To test the program on your own computer, consider the Earth-approaching asteroid 1993 B|X.sub.3~ recently discovered by Robert H. McNaught on a plate taken with the United Kingdom Schmidt Telescope in Australia. According to IAU Circular 5706, on February 2nd McNaught's object shone at magnitude 17.1 in Hydra, 0.071 a.u. from Earth and 1.034 a.u. from the Sun. On that date the Earth-Sun distance was 0.986 a.u. The program computes a phase angle of 46|degrees~ and an absolute magnitude of 21.0. Assuming the albedo is 0.04, as is typical for such an object, the diameter comes out as 0.4 km (four football fields).

The program will also work for a planetary moon or a comet nucleus -- in fact, any solar-system body that does not have an atmosphere.

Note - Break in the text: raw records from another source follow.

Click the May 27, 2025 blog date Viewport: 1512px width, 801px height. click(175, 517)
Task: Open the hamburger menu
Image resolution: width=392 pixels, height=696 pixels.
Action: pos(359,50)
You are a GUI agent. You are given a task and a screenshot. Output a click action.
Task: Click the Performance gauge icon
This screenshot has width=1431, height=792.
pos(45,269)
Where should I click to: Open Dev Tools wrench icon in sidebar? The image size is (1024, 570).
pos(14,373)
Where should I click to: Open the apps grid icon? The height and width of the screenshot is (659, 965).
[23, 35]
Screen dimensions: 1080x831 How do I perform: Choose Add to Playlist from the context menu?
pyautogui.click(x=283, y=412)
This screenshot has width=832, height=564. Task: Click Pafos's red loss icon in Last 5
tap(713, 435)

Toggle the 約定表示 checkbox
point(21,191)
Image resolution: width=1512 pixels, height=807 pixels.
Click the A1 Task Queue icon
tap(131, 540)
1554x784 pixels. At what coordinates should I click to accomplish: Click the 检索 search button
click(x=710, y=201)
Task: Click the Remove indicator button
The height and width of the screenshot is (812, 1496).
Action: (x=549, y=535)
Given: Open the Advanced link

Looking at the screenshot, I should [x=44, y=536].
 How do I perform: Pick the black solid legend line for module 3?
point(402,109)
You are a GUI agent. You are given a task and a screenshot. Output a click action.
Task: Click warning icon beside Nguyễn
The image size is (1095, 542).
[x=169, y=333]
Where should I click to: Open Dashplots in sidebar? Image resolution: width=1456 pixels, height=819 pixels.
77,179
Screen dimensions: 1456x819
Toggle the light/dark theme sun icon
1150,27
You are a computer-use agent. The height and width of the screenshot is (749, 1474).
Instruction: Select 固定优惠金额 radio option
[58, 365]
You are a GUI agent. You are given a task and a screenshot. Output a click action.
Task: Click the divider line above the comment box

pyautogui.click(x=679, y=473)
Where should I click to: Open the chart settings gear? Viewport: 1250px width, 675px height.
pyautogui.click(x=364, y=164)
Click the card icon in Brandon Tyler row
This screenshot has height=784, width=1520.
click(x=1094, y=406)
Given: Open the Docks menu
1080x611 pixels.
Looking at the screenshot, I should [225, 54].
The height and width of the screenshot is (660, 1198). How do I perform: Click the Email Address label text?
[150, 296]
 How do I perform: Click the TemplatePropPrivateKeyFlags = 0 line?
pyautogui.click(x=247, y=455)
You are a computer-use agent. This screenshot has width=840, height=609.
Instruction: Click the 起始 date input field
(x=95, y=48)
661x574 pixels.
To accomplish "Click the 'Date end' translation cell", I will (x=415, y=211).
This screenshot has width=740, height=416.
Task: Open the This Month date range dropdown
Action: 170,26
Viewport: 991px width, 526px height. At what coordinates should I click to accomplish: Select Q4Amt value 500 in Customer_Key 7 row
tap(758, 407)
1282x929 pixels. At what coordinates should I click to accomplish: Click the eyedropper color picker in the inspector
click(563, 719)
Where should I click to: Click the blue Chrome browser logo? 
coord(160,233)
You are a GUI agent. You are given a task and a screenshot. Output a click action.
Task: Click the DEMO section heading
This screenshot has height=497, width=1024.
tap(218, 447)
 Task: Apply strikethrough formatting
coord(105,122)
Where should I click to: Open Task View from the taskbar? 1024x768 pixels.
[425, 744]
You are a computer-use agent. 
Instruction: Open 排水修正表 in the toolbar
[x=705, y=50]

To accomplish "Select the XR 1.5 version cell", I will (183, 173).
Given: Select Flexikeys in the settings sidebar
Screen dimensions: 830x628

All you need are its apparent visual magnitude, the Sun-Earth-object distances, and a reasonable estimate of the albedo.

What Is the Albedo?

MOST MINOR-PLANET albedos were pure guesses until the launch of the Infrared Astronomical Satellite (IRAS) in 1983. The IRAS mission dramatically increased the number of asteroids observed in the infrared, and its all-sky survey is regarded as the most standardized set of such observations.

A large, dark asteroid and a small, highly reflective one might have identical apparent magnitudes, but their thermal properties will be quite different. Through the technique of thermal modeling, astronomers have been able to deduce an object's albedo -- a strong clue to its surface composition. (Albedos are defined in different ways depending on the context; this article uses what is called the "visual geometric albedo" throughout.)

An albedo of 0.04 (4 percent) is about average for more than 3/4 of the known asteroids. These are of the C type, believed to be related to the carbonaceous chondrite meteorites. An albedo in the range of 0.02 to 0.06 is also typical of the extinct comet nuclei that are undoubtedly responsible for a large percentage of the near-Earth asteroids. Most of the remaining main-belt asteroids are believed related to the stony and metal-rich meteorites, and are thus designated as types S and M, respectively. Their albedos range from 0.10 to 0.22 (type S) and 0.10 to 0.18 (type M).

Two other major types, P and D, circle at least 5 a.u. from the Sun and are noted for their reddish color. They include many of the Trojan asteroids -- those that trail or lead Jupiter in its orbit and are gravitationally controlled by that planet. The recently discovered "asteroid" 5145 Pholus (1992 AD) is probably an extreme example of this group. Orbiting between Saturn and Neptune, this enigmatic object is redder than any other known asteroid. P and D types have albedos from 0.02 to 0.07.

Values greater than 0.30 are very rare. The highest albedo in the Asteroids II data is 0.56, for 437 Rhodia. Seen up close, such an object would look as if it were made of chalk.